Nguyen is the Green party’s MP candidate for the Mississauga East-Cooksville riding for October’s federal election.
If elected, she says she hopes to keep a very grassroots, community-driven voice in politics.
“It’s so important for me to keep, at my core, the voice of students, the voice of youth and individuals that don’t have a voice.”
Nguyen ran as a last-minute candidate in the provincial election last summer, when the leader of the provincial party, Mike Schreiner, asked her to step in after a candidate in her home riding dropped out. She pulled in about four per cent of the area’s votes.
It all began, she says, when she was a summer student at the Ministry of Energy and a research intern with the Centre for Urban Energy at Ryerson.
“I knew that wasn’t fulfilling enough for me,” she says. “I wanted to experience what civic engagement meant from a very grassroots level.”
In 2011, she completed a degree in sustainability management – her first at Ryerson – and joined the Green Party as an intern. Today, she’s one of the provincial party’s deputy leaders, which means she sometimes steps in as the face of the organization.

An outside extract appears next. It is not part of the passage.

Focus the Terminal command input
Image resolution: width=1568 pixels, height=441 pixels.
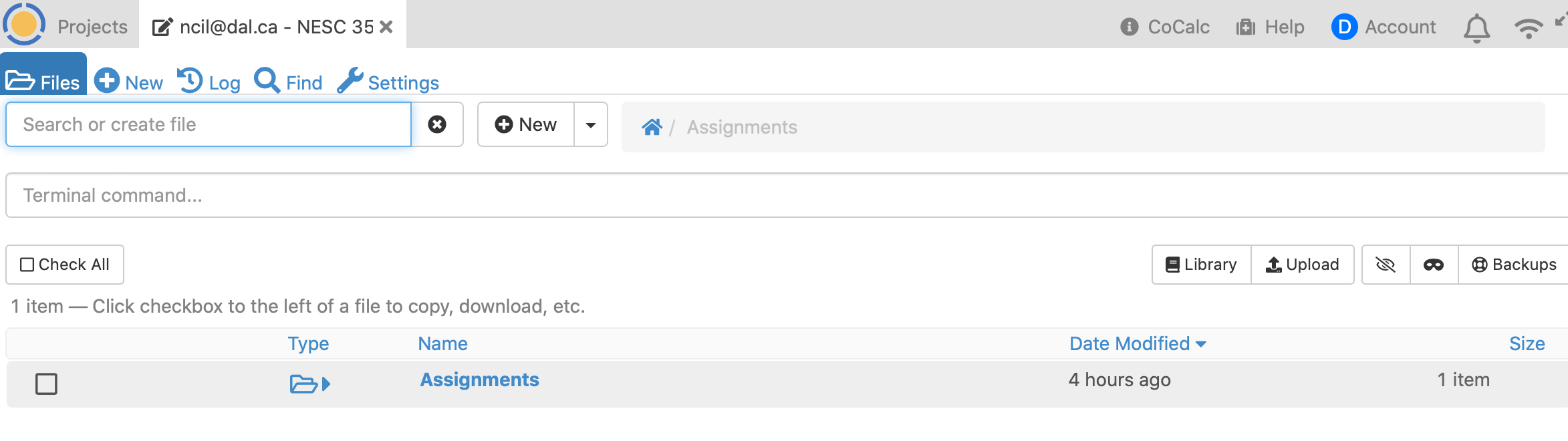pos(782,196)
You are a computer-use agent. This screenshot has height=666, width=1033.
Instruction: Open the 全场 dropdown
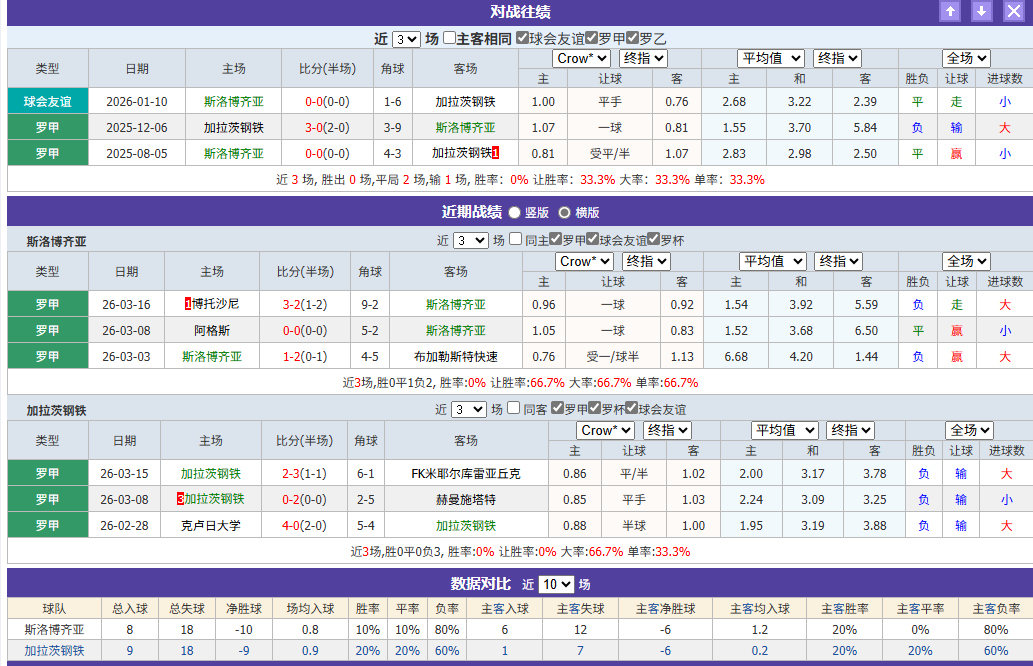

She says being much younger than most of her colleagues can be both an advantage and a disadvantage. She often gets comments on how she’s too inexperienced to represent a riding of 30,000 people. But she thinks her age brings a fresh perspective to what she says is a fundamentally broken system.
“In politics, we always talk about youth apathy and low voter turnout for our generation, but it’s because we’re not being given choices that resonate with us,” Nguyen says.
“But it’s our needs, our wants, our future.”
Developing the party’s youth engagement strategy is also a large part of her role. She says she knows exactly what it’s like to feel disengaged with the government.
She recently formed a roster of youth political advisers, including students Cormac McGee and Jessica Machado. Both students won a position on Ryerson’s Board of Governors last week. Machado will also be the Faculty of Science’s senator, while McGee, part of the Transform RU slate, will be on the Ryerson Students’ Union (RSU) next year.
“I was so impressed with the level of student engagement in the RSU election,” says Nguyen. “The way they kept the excitement, the energy, is something I hope we can carry into the federal election.”
Nguyen is involved in her party on both a federal and provincial level. Last month, she was appointed the youth critic for the Green Party of Canada, which means when policies relating to youth come out, she will be an official commentator.
She’s also part of Pride Week in Peel, Regent Park’s Daniels Spectrum project, startup SoJo and the Office of Social Enterprise Ontario.
“I don’t label myself as an activist, but everything I do is very community driven,” she says.
Above all, when she begins campaigning, she wants to break the stereotype that youth don’t care.
“We do care,” she says. “We are the next generation of politicians.”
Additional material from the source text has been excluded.